Record set —

◇ ◇ ◇ ◇

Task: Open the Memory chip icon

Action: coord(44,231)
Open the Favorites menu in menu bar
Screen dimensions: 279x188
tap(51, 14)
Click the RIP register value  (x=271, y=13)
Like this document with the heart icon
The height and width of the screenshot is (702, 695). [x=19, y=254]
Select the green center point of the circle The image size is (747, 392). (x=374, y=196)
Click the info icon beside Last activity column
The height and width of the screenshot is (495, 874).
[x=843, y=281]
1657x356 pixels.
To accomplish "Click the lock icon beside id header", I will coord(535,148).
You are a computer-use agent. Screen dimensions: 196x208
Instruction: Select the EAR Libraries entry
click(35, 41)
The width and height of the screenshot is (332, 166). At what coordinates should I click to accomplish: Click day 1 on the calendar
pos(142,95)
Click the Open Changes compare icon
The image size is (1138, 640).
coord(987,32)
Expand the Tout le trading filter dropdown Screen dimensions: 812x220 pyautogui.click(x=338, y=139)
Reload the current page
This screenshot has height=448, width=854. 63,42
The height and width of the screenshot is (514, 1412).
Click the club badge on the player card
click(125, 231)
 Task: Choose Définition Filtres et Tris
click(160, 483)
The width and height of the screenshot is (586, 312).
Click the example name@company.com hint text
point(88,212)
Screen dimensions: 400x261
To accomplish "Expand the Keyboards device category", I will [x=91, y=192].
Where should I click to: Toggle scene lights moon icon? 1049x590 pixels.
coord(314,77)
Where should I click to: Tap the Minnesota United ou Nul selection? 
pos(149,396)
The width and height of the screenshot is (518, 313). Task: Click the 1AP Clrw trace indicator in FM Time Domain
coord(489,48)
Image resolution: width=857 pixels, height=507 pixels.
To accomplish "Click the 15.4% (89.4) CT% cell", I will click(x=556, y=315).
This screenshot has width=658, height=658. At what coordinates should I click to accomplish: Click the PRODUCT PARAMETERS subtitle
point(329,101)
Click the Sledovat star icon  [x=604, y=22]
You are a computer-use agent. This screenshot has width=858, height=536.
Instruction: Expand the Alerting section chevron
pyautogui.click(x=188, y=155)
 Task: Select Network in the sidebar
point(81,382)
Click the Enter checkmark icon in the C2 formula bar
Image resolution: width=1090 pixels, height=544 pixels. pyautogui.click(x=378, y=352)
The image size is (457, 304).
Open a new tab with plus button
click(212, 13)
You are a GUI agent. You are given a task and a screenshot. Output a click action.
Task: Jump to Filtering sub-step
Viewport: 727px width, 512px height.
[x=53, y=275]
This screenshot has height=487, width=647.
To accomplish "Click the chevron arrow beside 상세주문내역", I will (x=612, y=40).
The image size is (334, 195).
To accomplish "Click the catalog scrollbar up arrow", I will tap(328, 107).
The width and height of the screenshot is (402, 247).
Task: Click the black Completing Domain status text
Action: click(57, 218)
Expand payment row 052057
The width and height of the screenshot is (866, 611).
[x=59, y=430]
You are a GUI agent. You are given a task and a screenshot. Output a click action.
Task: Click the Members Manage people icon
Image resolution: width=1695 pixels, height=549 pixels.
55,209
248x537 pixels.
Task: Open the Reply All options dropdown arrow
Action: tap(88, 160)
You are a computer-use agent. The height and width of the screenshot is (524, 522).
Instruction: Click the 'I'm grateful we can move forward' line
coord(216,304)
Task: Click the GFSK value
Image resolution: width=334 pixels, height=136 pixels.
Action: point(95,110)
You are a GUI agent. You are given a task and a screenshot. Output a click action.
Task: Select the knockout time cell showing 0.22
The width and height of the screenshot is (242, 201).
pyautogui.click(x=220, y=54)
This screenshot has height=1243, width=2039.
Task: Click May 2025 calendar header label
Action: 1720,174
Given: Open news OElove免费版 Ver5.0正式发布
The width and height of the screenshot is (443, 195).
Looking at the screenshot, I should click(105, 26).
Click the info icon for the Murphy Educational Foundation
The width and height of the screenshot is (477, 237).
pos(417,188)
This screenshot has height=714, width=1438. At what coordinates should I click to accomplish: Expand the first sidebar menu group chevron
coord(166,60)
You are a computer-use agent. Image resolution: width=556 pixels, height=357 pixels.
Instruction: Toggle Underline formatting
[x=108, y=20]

◇ ◇ ◇ ◇

Exercise directions — Give the part of the records that opens with the line containing "You are a computer-use agent. Screen" and closes with the line containing "Click the Sledovat", both included, as a JSON list of strings, one string per line, leaving out blank lines.

The response —
[
  "You are a computer-use agent. Screen dimensions: 196x208",
  "Instruction: Select the EAR Libraries entry",
  "click(35, 41)",
  "The width and height of the screenshot is (332, 166). At what coordinates should I click to accomplish: Click day 1 on the calendar",
  "pos(142,95)",
  "Click the Open Changes compare icon",
  "The image size is (1138, 640).",
  "coord(987,32)",
  "Expand the Tout le trading filter dropdown Screen dimensions: 812x220 pyautogui.click(x=338, y=139)",
  "Reload the current page",
  "This screenshot has height=448, width=854. 63,42",
  "The height and width of the screenshot is (514, 1412).",
  "Click the club badge on the player card",
  "click(125, 231)",
  " Task: Choose Définition Filtres et Tris",
  "click(160, 483)",
  "The width and height of the screenshot is (586, 312).",
  "Click the example name@company.com hint text",
  "point(88,212)",
  "Screen dimensions: 400x261",
  "To accomplish \"Expand the Keyboards device category\", I will [x=91, y=192].",
  "Where should I click to: Toggle scene lights moon icon? 1049x590 pixels.",
  "coord(314,77)",
  "Where should I click to: Tap the Minnesota United ou Nul selection? ",
  "pos(149,396)",
  "The width and height of the screenshot is (518, 313). Task: Click the 1AP Clrw trace indicator in FM Time Domain",
  "coord(489,48)",
  "Image resolution: width=857 pixels, height=507 pixels.",
  "To accomplish \"Click the 15.4% (89.4) CT% cell\", I will click(x=556, y=315).",
  "This screenshot has width=658, height=658. At what coordinates should I click to accomplish: Click the PRODUCT PARAMETERS subtitle",
  "point(329,101)",
  "Click the Sledovat star icon  [x=604, y=22]"
]